#### Short exercise
Rewrite every line of the items below, keeping the text of each item, and multiply each coordinate in the answers by 0.4, rounding to the nearest whole number with halves rounded up. Leave the pictures out of your copy.

(Screen-element location items)
# # # #

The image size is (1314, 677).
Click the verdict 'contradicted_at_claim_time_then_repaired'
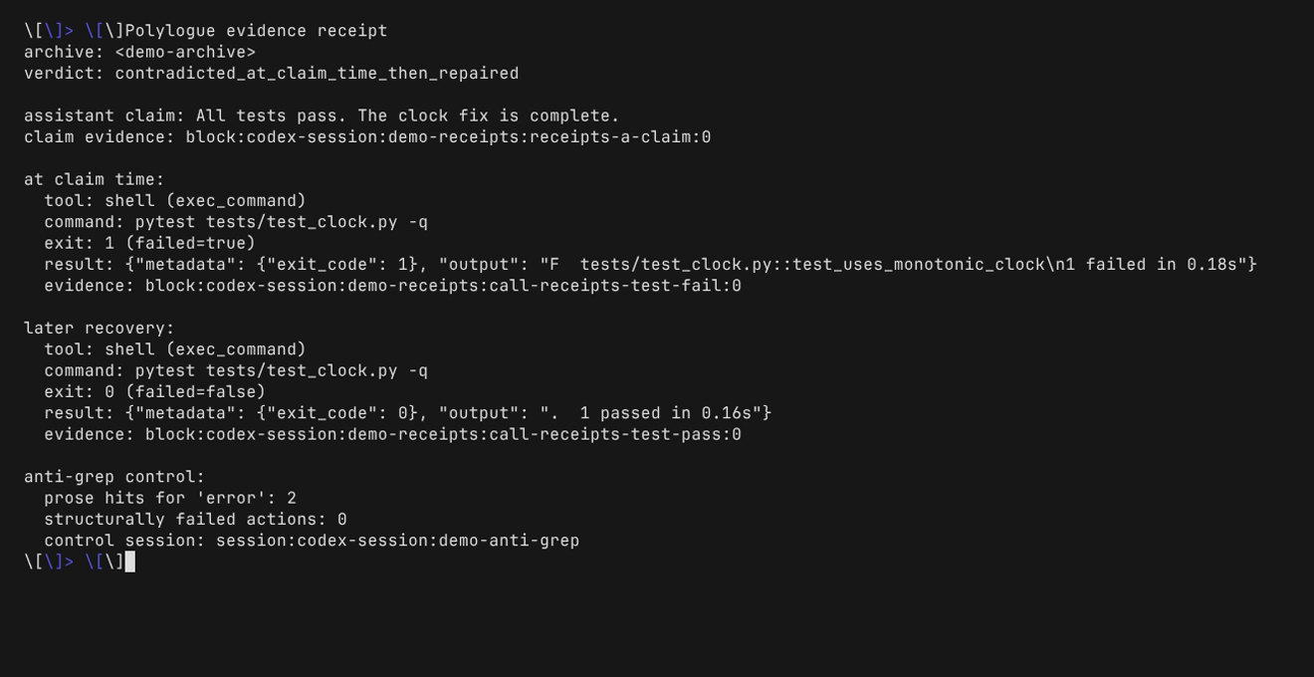pyautogui.click(x=317, y=74)
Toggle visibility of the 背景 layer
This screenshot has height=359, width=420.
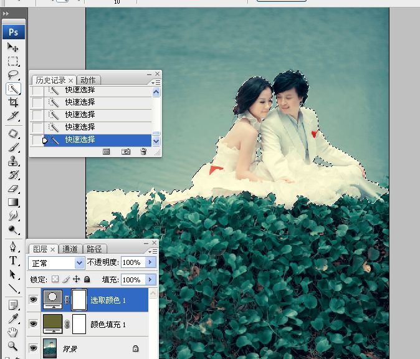33,348
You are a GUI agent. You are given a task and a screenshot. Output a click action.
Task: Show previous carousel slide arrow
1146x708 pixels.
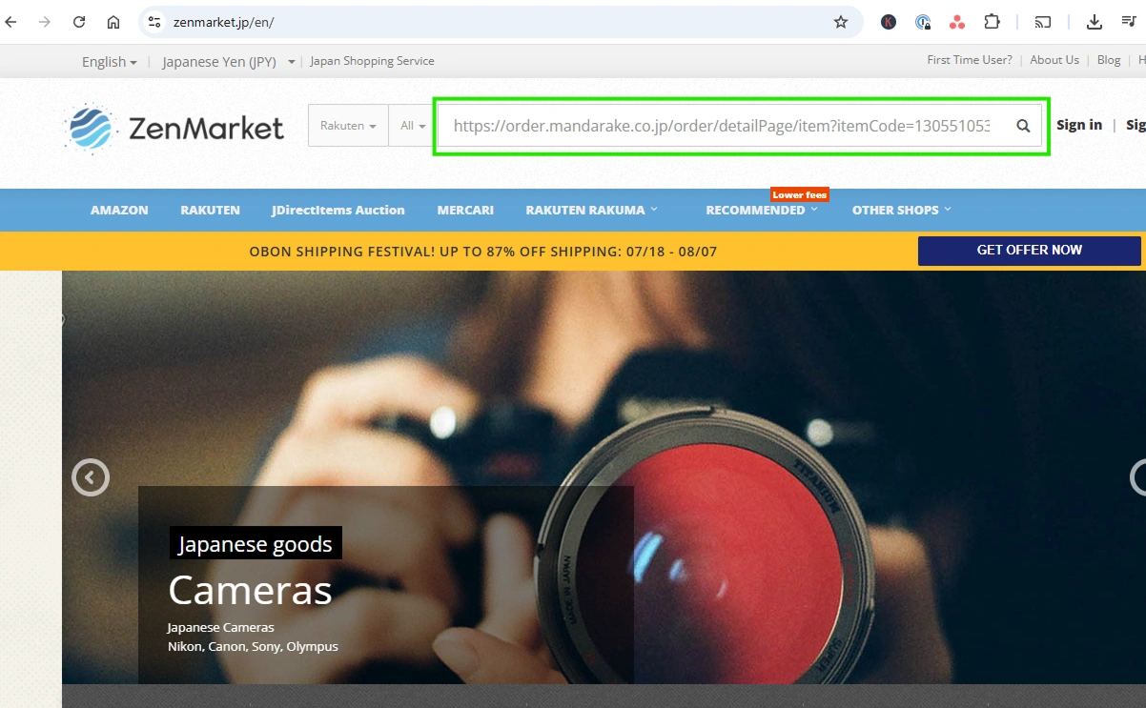(91, 477)
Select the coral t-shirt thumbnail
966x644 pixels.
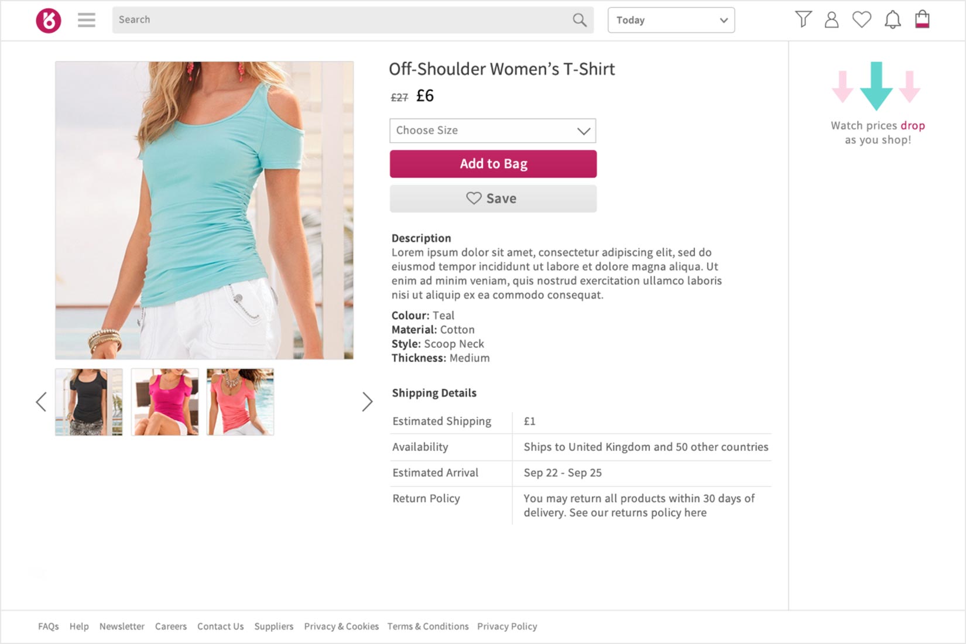(240, 402)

# # # #

#### Finished task
The image size is (1314, 677).
Click the verdict 'contradicted_at_claim_time_then_repaired'
pyautogui.click(x=127, y=30)
Toggle visibility of the 背景 layer
This screenshot has height=359, width=420.
13,139
You are a GUI agent. You are given a task and a screenshot. Output a click action.
Task: Show previous carousel slide arrow
1146x708 pixels.
(36, 191)
Select the coral t-shirt thumbnail
966x644 pixels.
(96, 161)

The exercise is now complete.